22.4.09

Votação antecipada da declaração sobre racismo para salvar cimeira da ONU

Ana Fonseca Pereira, in Jornal Público

Paris diz que aprovação do documento representa um fracasso para a tentativa de desestabilização iraniana


A declaração final da conferência sobre o racismo foi aprovada ontem, três dias antes do final dos trabalhos em Genebra, numa iniciativa destinada a salvar do fracasso a reunião das Nações Unidas, abalada na véspera pelo discurso do Presidente iraniano. Israel respondeu às denúncias equiparando Mahmoud Ahmadinejad a Adolf Hitler.

O projecto que, ao contrário do saído da conferência de Durban, em 2001, não faz referências explícitas a Israel ou ao conflito no Médio Oriente, foi aprovado sem debate e por aclamação ao início da tarde. Desde o incendiário discurso de Ahmadinejad - que acusou Israel de ser "o mais cruel regime racista", criado com o apoio do Ocidente - que as Nações Unidas tentavam minimizar os estragos e recentrar a discussão no combate ao racismo e à discriminação de imigrantes e minorias.
A imprensa internacional deu a conferência por perdida, mas a alta-
-comissária da ONU para os Direitos Humanos, Navanethem Pillay, considerou um "sucesso" o facto de, após meses de negociações, a declaração "ter sido aprovada por todos os estados, com excepção dos nove" países ocidentais que boicotaram o encontro.

Por seu lado, o ministro dos Negócios Estrangeiros francês criticou "a diplomacia da cadeira vazia" e disse que os participantes mostraram que Ahmadinejad "falhou" quando tentou usar a reunião de Genebra como "uma tribuna de ódio". Apesar de admitir que o texto "não é perfeito", Bernard Kouchner diz que ele integra "tudo o que os países ocidentais desejavam", ao não incluir referências directas a Israel ou aos alegados direitos das religiões a não serem criticadas. Em comunicado, também a diplomacia portuguesa considera que a declaração "constitui um bom resultado" para as pretensões nacionais e europeias, centrando-se "efectivamente" no combate ao racismo.

Um diplomata sul-americano contou à AFP que os participantes "decidiram acelerar" a aprovação do texto "para impedir que outros países se sentissem tentados a partir, depois do incidente" de anteontem. Durante o discurso do Presidente iraniano, os diplomatas europeus saíram da sala e a delegação checa anunciou o abandono definitivo dos trabalhos.

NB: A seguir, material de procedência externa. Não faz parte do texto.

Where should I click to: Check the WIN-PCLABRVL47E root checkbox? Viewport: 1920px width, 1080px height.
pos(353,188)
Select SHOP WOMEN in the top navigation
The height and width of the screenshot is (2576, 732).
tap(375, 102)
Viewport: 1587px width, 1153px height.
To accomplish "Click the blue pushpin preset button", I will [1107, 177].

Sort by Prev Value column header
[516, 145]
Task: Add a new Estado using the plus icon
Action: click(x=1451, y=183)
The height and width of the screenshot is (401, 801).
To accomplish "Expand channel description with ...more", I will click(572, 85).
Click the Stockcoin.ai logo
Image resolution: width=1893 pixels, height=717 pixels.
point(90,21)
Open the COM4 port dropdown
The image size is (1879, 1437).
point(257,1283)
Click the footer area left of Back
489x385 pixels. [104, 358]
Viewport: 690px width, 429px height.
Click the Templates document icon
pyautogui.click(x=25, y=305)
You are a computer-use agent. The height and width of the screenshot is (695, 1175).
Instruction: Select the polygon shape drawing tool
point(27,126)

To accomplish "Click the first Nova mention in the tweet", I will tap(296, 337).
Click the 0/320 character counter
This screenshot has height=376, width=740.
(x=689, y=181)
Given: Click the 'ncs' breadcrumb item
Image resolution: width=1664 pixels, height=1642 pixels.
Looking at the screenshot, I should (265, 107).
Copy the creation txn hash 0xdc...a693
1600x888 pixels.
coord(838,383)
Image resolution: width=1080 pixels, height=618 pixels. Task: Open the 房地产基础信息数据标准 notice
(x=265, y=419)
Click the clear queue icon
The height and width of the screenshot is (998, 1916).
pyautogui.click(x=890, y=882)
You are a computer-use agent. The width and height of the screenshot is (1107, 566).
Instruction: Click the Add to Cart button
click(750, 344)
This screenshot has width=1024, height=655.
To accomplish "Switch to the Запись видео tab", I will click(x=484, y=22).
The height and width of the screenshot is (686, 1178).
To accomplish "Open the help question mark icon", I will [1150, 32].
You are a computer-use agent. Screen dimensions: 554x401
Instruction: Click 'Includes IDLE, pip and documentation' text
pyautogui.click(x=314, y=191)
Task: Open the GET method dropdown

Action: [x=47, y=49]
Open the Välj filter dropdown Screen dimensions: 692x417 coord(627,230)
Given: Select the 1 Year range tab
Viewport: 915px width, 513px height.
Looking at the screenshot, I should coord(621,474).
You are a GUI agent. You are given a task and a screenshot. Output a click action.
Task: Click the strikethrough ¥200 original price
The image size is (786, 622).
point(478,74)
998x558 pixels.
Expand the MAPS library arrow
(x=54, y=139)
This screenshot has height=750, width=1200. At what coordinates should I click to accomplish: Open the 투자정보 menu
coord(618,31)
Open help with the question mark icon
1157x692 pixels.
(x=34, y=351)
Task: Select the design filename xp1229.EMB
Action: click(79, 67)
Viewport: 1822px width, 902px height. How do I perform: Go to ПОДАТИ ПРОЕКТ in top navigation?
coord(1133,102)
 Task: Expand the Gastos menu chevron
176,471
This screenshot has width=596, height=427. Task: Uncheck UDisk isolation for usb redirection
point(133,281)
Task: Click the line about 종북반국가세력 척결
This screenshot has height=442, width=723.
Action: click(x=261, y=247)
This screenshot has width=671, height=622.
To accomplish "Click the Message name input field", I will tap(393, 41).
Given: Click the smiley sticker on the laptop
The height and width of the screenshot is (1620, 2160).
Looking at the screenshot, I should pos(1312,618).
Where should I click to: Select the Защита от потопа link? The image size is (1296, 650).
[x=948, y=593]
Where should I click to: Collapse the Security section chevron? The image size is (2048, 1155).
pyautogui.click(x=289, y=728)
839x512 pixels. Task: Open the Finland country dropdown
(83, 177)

A decisão, tal como a ausência de vários países ocidentais, foi muito criticada mas, ao contrário de outras delegações presentes, Portugal diz "respeitar" a opção dos seus parceiros.

Já em Israel as críticas visaram a ONU, por organizar uma conferência que, nas palavras do vice-primeiro-ministro, Silvan Shalom, "é a prova viva que o mundo ainda não aprendeu as lições" do Holocausto. As palavras de Ahmadinejad foram repudiadas por todos os dirigentes - o presidente do Knesset falou no "regresso de Hitler -, mas soube-se entretanto que o discurso foi alterado à última hora. O Presidente iraniano, recebido ontem por uma multidão em Teerão, decidiu omitir a parte em que descrevia o Holocausto como "ambíguo e dúbio".